Location
- Kailasapuram, Trichy, Tamil Nadu India 10°46′48″N 78°47′36″E﻿ / ﻿10.779992°N 78.793240°E

Information
- Type: Coeducation
- Motto: Be Just and Fear Not
- Established: 1964; 62 years ago
- School district: Tiruchirappalli
- Grades: Kindergarten to Grade 12
- Website: http://www.rsk.edu.in/ http://www.rskschool.com/ https://rsk-bheltrichy.davchennai.org/

= R. S. Krishnan Higher Secondary School =

The R. S. Krishnan Higher Secondary School is located in Tiruchirapalli (Trichy), Tamil Nadu, India.

== Background ==
The school was founded in 1964 by the Bharat Heavy Electricals Limited company to provide education for the children of the company's employees.
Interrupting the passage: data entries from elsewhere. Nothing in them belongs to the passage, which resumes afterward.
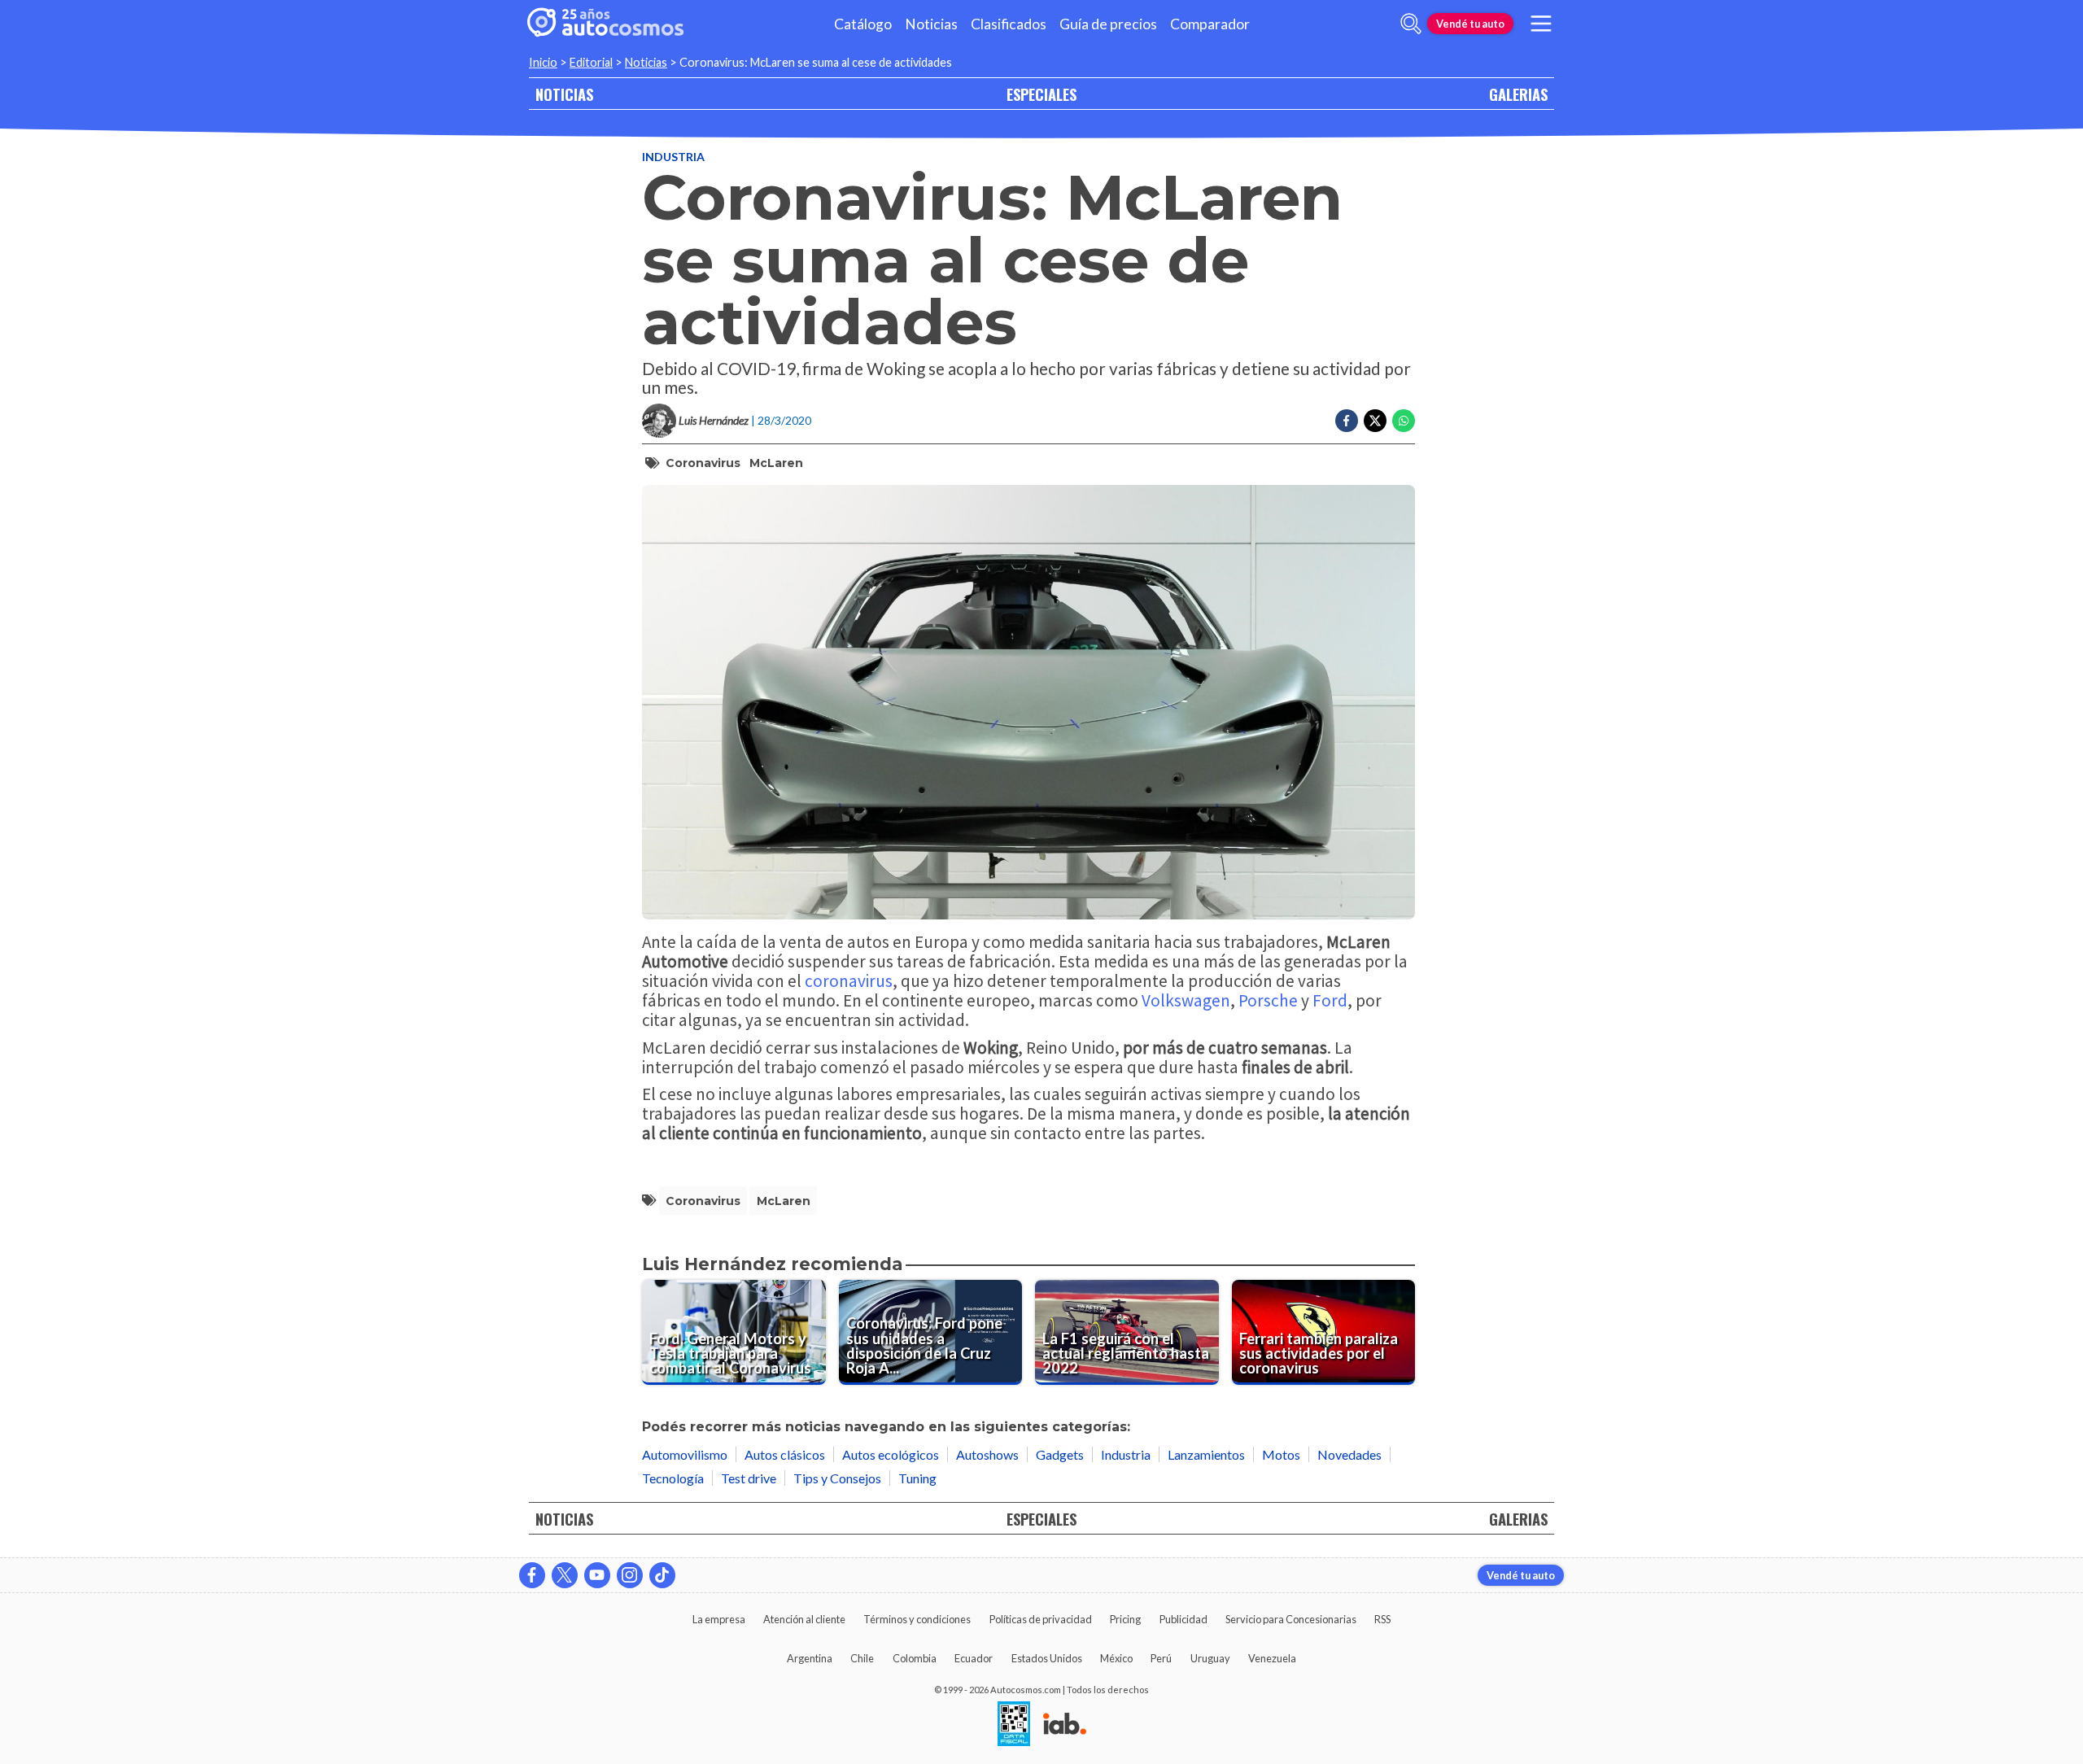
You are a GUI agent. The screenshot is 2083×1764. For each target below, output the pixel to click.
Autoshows (987, 1454)
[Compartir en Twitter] (1375, 420)
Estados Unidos (1046, 1658)
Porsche (1268, 1000)
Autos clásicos (785, 1454)
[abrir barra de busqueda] (1411, 23)
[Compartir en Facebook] (1346, 420)
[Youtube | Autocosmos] (597, 1575)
Subsequently, the school opened admissions for non-BHEL students too. Initially, the school was given the name Boiler Plant Higher Secondary School, and was renamed to be R.S.Krishnan Higher Secondary School, in memory of the first executive director of BHEL. It was run by the Montfort Brothers of St. Gabriel until 2006, when the Singapore-based Global Indian Education Foundation took over the management of the school. R.S.K. was under their preview for a tenure of 5 academic years. From June 2011 to May 2016 the School was managed by Dr. K.K.R's Gowtham Concept Schools, a pioneer group of Educational Society from Andhra Pradesh. During September 2016, Pavai Varam Educational Trust took over the school's management and from 2021 it is being managed by the DAV Group of schools, Chennai, and had been running the school successfully ever since.

== Infrastructure ==
The School is spread across the BHEL Township as 3 separate campuses,
- The B Sector Primary School houses classes KG I to Standard V, Sections D, E, F
- The Junior School in B Sector, housing classes VI through VIII, Sections A through F
- The Main School, also in B Sector, housing Classes IX to XII

== Academia ==
The School follows the Central Board Of Secondary Education-Delhi, syllabus. The C.B.S.E. syllabus was exclusive in all of R.S.K's classes until 2000, after which due to public demand and the trends in the Professional Courses admissions in Tamil Nadu, the Management introduced (Tamil Nadu) State Board as an additional alternate syllabus for Classes XI and XII. The School excels in several sporting and cultural activities. The school has stopped supporting state board from 2022 allowing only CBSE students to continue

== Alumni ==
The school has an alumni network and an association called the Old Students' Association (OSA). Among its activities is organizing the cultural, technical, and sports festival OSCAR (Old Students' Celebration At R.S.K.). The association maintains its own website.